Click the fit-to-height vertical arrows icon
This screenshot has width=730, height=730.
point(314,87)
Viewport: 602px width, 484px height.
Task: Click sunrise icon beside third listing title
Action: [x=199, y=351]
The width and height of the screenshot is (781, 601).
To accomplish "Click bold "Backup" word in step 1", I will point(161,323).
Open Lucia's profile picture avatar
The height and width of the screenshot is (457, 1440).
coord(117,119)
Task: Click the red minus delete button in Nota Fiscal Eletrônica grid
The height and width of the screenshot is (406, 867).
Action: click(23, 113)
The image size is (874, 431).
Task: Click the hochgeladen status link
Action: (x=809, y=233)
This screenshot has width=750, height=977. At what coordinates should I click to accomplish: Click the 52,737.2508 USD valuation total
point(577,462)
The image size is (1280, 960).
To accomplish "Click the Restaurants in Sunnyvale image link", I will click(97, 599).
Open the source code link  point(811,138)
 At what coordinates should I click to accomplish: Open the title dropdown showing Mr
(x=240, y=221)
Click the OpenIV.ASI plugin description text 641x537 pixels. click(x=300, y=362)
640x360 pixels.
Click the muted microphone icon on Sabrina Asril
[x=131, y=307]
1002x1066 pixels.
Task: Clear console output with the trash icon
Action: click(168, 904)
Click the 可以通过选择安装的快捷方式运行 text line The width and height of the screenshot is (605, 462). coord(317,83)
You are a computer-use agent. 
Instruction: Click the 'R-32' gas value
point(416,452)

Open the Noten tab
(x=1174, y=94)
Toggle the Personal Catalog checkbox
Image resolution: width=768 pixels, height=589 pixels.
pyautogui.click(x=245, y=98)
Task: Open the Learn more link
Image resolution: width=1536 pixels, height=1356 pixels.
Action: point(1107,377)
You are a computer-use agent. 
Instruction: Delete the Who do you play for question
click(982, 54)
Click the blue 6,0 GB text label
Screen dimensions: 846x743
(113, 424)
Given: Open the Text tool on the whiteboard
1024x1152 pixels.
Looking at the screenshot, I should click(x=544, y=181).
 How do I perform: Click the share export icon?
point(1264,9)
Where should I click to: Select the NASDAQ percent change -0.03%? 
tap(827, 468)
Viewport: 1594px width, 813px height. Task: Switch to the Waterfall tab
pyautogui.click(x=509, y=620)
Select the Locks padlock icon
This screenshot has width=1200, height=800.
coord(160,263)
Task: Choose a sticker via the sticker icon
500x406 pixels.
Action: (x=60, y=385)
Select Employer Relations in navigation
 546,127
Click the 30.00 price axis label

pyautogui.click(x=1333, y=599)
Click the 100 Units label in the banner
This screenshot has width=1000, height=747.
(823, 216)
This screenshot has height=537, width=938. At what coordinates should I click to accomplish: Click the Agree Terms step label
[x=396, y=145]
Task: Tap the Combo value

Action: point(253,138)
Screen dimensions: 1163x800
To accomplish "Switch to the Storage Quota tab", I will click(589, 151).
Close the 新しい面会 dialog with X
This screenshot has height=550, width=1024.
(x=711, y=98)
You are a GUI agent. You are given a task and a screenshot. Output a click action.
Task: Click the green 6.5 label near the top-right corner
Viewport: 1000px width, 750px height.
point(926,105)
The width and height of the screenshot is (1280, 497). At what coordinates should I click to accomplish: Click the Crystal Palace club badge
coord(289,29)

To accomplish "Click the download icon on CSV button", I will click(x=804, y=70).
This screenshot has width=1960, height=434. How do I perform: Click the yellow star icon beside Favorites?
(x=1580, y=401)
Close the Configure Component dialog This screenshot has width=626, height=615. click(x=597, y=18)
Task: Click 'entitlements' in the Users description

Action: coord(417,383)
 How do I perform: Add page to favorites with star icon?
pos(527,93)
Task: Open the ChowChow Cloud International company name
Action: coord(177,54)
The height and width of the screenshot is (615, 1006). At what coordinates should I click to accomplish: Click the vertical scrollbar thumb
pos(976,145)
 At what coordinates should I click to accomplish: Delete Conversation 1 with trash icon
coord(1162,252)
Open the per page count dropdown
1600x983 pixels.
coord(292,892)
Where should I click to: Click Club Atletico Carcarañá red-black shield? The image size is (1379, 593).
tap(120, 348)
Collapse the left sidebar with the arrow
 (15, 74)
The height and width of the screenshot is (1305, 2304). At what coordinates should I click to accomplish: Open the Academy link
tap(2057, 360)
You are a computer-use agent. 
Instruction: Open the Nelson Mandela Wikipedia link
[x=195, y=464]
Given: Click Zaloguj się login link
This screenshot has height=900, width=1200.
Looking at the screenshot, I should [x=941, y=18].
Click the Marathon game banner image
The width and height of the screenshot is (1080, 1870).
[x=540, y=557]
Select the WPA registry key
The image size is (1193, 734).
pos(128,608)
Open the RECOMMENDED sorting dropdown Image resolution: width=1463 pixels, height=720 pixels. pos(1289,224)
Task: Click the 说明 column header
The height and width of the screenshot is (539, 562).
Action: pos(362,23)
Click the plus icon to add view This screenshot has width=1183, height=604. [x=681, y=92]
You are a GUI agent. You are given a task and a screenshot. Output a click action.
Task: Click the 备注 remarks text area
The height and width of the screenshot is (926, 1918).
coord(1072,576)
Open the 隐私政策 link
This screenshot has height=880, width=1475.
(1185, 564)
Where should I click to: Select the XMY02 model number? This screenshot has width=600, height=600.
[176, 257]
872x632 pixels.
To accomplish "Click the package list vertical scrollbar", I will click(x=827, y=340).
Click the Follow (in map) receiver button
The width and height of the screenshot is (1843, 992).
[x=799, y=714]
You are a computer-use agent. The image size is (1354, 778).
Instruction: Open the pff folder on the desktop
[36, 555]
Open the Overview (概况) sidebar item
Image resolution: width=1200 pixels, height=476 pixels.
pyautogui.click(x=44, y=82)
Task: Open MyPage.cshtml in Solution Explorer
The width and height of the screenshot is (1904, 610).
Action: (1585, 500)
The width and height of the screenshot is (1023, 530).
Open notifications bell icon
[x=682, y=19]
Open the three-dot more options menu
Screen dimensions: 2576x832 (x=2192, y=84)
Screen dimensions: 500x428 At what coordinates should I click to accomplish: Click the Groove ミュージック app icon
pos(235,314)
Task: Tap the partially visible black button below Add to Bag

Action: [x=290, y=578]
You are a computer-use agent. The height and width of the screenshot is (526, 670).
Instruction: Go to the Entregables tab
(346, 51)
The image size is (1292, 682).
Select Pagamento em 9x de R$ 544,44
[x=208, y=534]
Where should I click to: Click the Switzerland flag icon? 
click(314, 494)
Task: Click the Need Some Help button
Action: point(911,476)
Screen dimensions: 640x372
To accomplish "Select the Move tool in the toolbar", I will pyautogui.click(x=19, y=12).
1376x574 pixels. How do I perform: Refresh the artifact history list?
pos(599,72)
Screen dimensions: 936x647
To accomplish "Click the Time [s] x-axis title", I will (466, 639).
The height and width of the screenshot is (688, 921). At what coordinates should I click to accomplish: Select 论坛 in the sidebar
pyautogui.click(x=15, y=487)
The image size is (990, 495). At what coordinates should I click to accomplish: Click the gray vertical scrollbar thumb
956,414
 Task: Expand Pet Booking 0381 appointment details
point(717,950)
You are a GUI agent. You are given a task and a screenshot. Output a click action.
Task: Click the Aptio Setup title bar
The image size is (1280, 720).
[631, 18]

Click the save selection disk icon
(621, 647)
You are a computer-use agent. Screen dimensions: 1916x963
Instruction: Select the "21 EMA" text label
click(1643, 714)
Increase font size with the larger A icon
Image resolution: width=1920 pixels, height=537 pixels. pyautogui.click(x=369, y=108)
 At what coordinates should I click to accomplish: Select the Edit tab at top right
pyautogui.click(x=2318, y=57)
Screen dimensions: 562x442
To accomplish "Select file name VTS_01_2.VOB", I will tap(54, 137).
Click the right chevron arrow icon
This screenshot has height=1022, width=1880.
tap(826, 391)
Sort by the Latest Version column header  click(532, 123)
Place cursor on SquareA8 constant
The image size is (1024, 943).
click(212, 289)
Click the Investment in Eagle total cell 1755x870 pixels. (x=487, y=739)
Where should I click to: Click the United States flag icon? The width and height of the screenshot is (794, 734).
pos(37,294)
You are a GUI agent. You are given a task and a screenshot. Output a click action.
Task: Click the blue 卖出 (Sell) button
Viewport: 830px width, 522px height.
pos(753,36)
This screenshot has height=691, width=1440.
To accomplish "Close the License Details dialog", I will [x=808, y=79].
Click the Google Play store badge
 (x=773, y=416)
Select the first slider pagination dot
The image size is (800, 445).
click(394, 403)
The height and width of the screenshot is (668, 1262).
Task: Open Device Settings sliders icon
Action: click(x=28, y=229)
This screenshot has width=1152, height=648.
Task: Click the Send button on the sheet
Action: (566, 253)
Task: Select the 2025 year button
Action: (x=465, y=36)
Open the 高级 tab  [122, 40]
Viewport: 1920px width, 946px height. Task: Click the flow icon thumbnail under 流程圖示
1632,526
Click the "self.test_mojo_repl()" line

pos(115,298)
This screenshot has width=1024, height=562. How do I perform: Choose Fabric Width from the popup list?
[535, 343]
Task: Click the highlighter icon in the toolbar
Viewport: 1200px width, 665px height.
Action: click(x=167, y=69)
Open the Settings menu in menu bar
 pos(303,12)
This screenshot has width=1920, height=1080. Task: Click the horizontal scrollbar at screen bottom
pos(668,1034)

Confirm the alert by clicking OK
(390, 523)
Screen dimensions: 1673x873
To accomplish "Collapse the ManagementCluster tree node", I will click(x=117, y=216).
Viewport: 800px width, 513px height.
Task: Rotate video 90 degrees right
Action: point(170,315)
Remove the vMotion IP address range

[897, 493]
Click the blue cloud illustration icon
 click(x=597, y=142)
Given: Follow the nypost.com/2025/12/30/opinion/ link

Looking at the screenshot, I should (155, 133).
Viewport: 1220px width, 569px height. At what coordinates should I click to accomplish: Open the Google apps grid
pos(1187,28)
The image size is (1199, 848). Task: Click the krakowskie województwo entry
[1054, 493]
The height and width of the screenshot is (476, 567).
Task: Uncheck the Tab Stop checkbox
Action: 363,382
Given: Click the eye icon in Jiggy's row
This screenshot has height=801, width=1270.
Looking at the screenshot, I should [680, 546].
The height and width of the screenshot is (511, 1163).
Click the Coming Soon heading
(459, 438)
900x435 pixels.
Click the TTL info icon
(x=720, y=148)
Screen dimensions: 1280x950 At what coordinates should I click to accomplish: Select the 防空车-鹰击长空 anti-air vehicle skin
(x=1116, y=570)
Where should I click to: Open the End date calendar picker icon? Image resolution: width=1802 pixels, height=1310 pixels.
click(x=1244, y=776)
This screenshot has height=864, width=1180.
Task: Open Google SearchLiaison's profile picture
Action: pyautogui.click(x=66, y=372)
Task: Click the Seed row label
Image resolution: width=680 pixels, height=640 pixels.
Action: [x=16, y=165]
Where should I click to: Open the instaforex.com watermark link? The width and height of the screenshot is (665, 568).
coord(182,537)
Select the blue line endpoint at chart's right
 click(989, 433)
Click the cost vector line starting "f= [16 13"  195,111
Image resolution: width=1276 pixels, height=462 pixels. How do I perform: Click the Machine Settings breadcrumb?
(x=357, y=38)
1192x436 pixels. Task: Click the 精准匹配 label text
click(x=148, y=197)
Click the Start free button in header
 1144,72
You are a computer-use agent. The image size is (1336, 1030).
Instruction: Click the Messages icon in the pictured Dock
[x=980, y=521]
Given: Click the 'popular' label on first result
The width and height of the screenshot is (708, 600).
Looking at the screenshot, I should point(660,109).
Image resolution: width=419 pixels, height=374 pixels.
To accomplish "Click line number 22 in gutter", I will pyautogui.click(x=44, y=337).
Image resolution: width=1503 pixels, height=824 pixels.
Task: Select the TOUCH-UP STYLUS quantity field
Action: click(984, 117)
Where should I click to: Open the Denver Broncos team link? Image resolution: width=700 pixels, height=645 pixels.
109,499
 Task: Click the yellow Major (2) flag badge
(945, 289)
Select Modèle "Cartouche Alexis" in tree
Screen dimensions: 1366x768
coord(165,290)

● ● ● ● ● ● ●

> WHAT YOU WILL DO: Please copy, exactly and with nothing else, the lines above beginning at the line that has "Open the Settings menu in menu bar" and ending with the line that has "Screen dimensions: 1673x873".

> EXERCISE RESULT:
Open the Settings menu in menu bar
 pos(303,12)
This screenshot has width=1920, height=1080. Task: Click the horizontal scrollbar at screen bottom
pos(668,1034)

Confirm the alert by clicking OK
(390, 523)
Screen dimensions: 1673x873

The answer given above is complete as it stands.